Academic background
- Alma mater: Boston University, University of California, Berkeley

Academic work
- Discipline: Classics Classical reception studies
- Institutions: New Mexico State University
- Notable works: African Americans and the Classics: Antiquity, Abolition and Activism; Ancient Rome and Modern America

= Margaret Malamud =

Professor of Ancient History and Islamic Studies, New Mexico State University

Margaret Irene Malamud is Professor of Ancient History and Islamic Studies at New Mexico State University. Malamud is known in particular for her work on classical reception in the United States.

== Career ==

Malamud studied Classics and Islamic Studies at Boston University, graduating with a BA in 1980. She continued her studies at the University of California, Berkeley completing her MA in Near Eastern Studies in 1983 and her PhD in 1990. Following two years as a Post-Doctoral Fellow and Lecturer in History at Stanford University, Malamud joined the faculty of New Mexico State University in 1992 as Assistant Professor of Ancient History and Islamic Studies. She became Associate Professor in 1998 and Professor of Ancient History and Islamic Studies in 2009. Malamud is Director Graduate Studies and S.P. and Margaret Manasse Research Chair in the College of Arts and Sciences.

Malamud has received a number of grants from the National Endowment for the Humanities, most recently for the project Black Minerva: African Americans and the Classics which resulted in her 2019 book African Americans and the Classics: Antiquity, Abolition and Activism. She has also received grants for projects including Understanding Islam: Infusing Islamic Studies into the undergraduate Humanities Curriculum and The Uses and the Abuses of Roman Antiquity in American Culture, the latter resulting in her 2009 book Ancient Rome and Modern America.

Malamud's 2019 book African Americans and the Classics: Antiquity, Abolition and Activism has been widely received as a fundamental step in the study of classics in the United States. Malamud's work draws together the evidence for the use of classics and classical education in the fight for the abolition of slavery and the social and economic emancipation of African Americans.

Malamud is currently working on the reception of antiquity in the United States, including the 1610 epic poem, Historia de la Nueva México, by Gaspar Pérez de Villagrá, which contains extensive reference to the work of Virgil, Homer, and Lucan.

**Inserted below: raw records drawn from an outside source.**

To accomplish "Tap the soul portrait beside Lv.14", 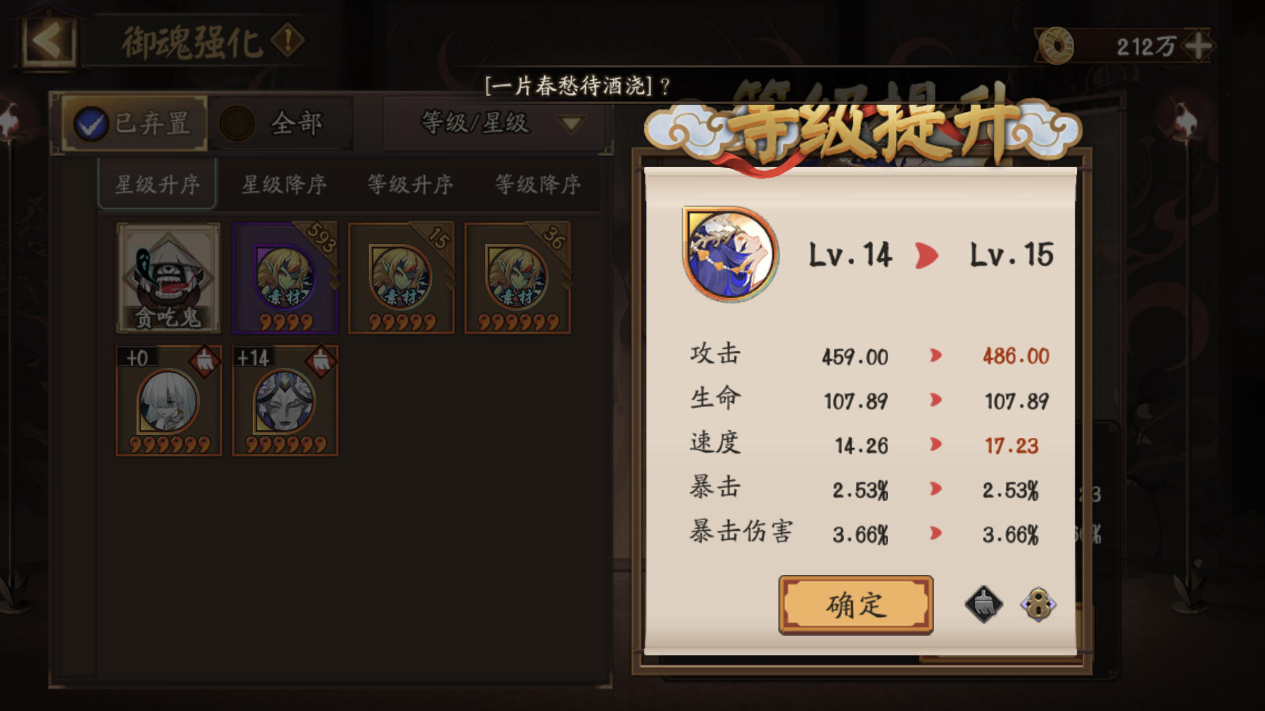I will (730, 254).
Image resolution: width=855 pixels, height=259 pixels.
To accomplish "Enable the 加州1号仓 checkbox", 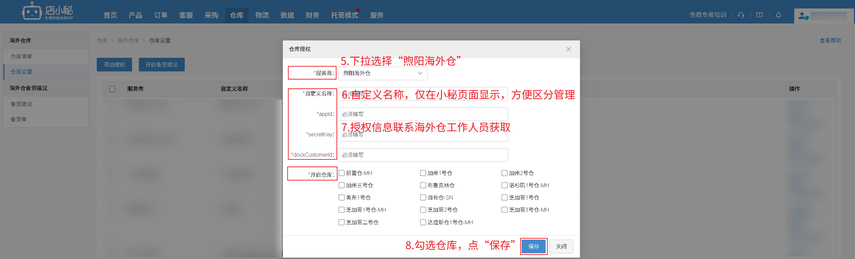I will click(x=423, y=173).
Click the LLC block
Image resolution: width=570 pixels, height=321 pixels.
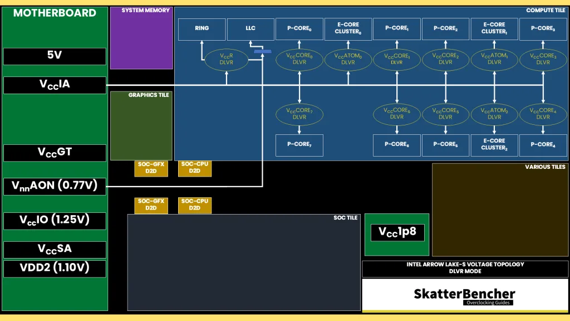[250, 29]
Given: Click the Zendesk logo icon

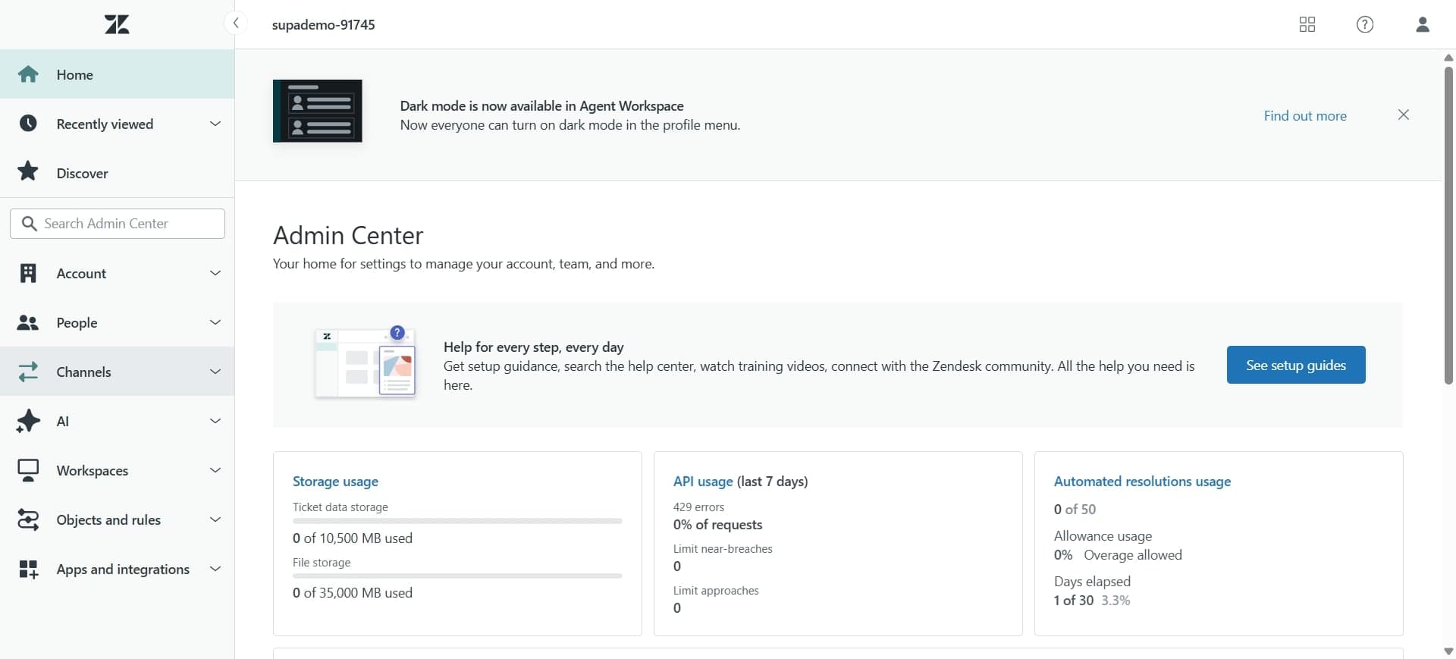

Malamud was the Dorothy Tarrant Fellow at the Institute of Classical Studies, London March–June 2019. She delivered the Dorothy Tarrant Memorial lecture on 13 May 2019 entitled, Antiquity, Abolition, and Activism in Nineteenth Century American Visual Arts.

== Selected publications ==

- African Americans and the Classics: Antiquity, Abolition and Activism (London: I.B. Tauris Publishers, 2019).
- “‘A Kind of Moral Gladiatorship’: Abolitionist Uses of the Classics.” Arion: A Journal of Humanities and the Classics 23.2 (2015): 57-90.
- “An African in a Toga: Joseph Cinqué and the Roman Rhetoric of the American Revolution.” Classical World 108.4 (2015): 525–35.
- “Classics as a Weapon: African Americans and the Fight for Inclusion in American Democracy.” In Classics in the Modern World, edited by Lorna Hardwick and Stephen Harrison, 89–103. Oxford: Oxford University Press, 2013.
- Ancient Rome and Modern America (Oxford and Malden: Wiley-Blackwell Press, 2009).
- eds. Sandra R. Joshel, Margaret Malamud, and Donald McGuire, Jr. Imperial Projections: Ancient Rome in Modern Popular Culture (Baltimore: The Johns Hopkins University Press, 2001).